アスペルガー症候群は広い意味での「自閉症」に含まれる一つのタイプで、「コミュニケーションの障害」「対人関係・社会性の障害」「パターン化した行動、興味・関心のかたより」がみられます。自閉症のように、幼児期に言葉の発達の遅れがないため、障害があることが分かりにくいのですが、成長とともに不器用さがはっきりすることが特徴です。
乳幼児期に症状が現れる発達障害で、ほとんどが女児でみられます。
症状や病気の程度には大きな幅がありますが、病気の約8割以上を占める典型的な患者さんでは、生後6か月くらいまでは一見正常に見えますが、それ以降に、体が柔らかい、四つ這いや歩行などの運動の遅れ、外界への反応が乏しい、視線が合いにくいなどの自閉症状が出ることが多い傾向です。
多くは1歳6か月から3歳までに、今まで使っていた手の運動が上手にできなくなり、手を合わせる手もみ、手絞り様、一方の手で胸を叩くような動作などの、特有な手の常同運動が出現します。この時期に四つ這い、歩行などの運動機能もできにくくなり、それまで出ていた言葉が出なくなったりする退行現象が認められます。また、けいれん、呼吸の異常、頭囲の発育の伸びが鈍くなるなどの症状が現れることがあります。
小児期崩壊性障害は、以前にできていたことが、いくつもの領域でできなくなってしまう障害です。
言えていた言葉が言えなくなったり、対人コミュニケーションがとれなくなったり、常道行動や強迫行為を繰り返すようになったりします。常に不安感を持つほか、排便や排尿のコントロールもできなくなります。
多くの患者さんに、中等度~重度の精神遅滞がみられます。
発症時期はほとんどが3~4歳までです。数ヵ月間の前駆期があり、言うことをきかなくなり、いらいらし、不安気に泣いたりすることが続きます。その後、数日や数週間の活動低下を伴って、比較的急激に発症します。自閉症と似ていますが、自閉症は最初から発達の遅れが目立ちますが、小児期崩壊性障害は、発症するまでは通常通りに発達しているように見え、それがのちに損なわれます。また、レット症候群も似ていますが、小児期崩壊性障害より非常に早く症状が現れる点で異なります。また小児期崩壊性障害は、レット症候群に特徴的な手の常同運動がありません。
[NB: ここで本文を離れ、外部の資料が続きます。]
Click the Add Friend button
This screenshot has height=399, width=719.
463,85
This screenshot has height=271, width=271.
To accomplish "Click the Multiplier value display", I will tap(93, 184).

自閉症やアスペルガー症候群など、他の広汎性発達障害の特徴がみられるものの、それらの基準を満たさない場合に診断される障害です。
注意欠陥多動性障害(AD/HD:Attention-Deficit/Hyperactivity Disorder)は、「集中できない(不注意)」「じっとしていられない(多動・多弁)」「考えるよりも先に動く(衝動的な行動)」などを特徴する発達障害です。診断を受けた年齢で最も多いのは「8~10歳」と言われています。
学習障害(LD:Learning DisordersまたはLearning Disabilities)とは、全般的な知的発達に遅れはないのに、聞く、話す、読む、書く、計算する、推論するなどの特定の能力を学んだり、行ったりすることに著しい困難を示すさまざまな状態をいいます。
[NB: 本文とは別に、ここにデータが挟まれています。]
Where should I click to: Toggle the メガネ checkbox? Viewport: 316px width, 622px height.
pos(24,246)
トゥレット症候群(TS:Tourette’s Syndrome)は、多種類の運動チック(突然に起こる素早い運動の繰り返し)と1つ以上の音声チック(運動チックと同様の特徴を持つ発声)が1年以上にわたり続く重症なチック障害で、このような運動や発声を、本人はそうするつもりがないのに行ってしまうのが特徴です。
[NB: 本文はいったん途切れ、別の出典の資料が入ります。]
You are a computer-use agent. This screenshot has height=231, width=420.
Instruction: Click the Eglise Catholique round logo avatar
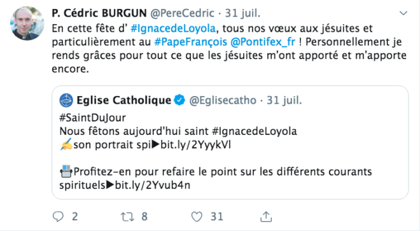click(66, 100)
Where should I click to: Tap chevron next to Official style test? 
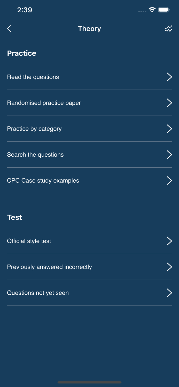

吃音(Stuttering)とは、音の繰り返し、ひき伸ばし、言葉を出せずに間があいてしまうなど、一般に「どもる」と言われる話し方の障害です。
幼児・児童期に出始めるタイプ(発達性吃音)がほとんどで、大半は自然に症状が消失したり軽くなったりします。しかし、青年・成人期まで持続したり、青年期から目立つようになる人や、自分の名前が言えなかったり、電話で話せなくて悩む人もいます。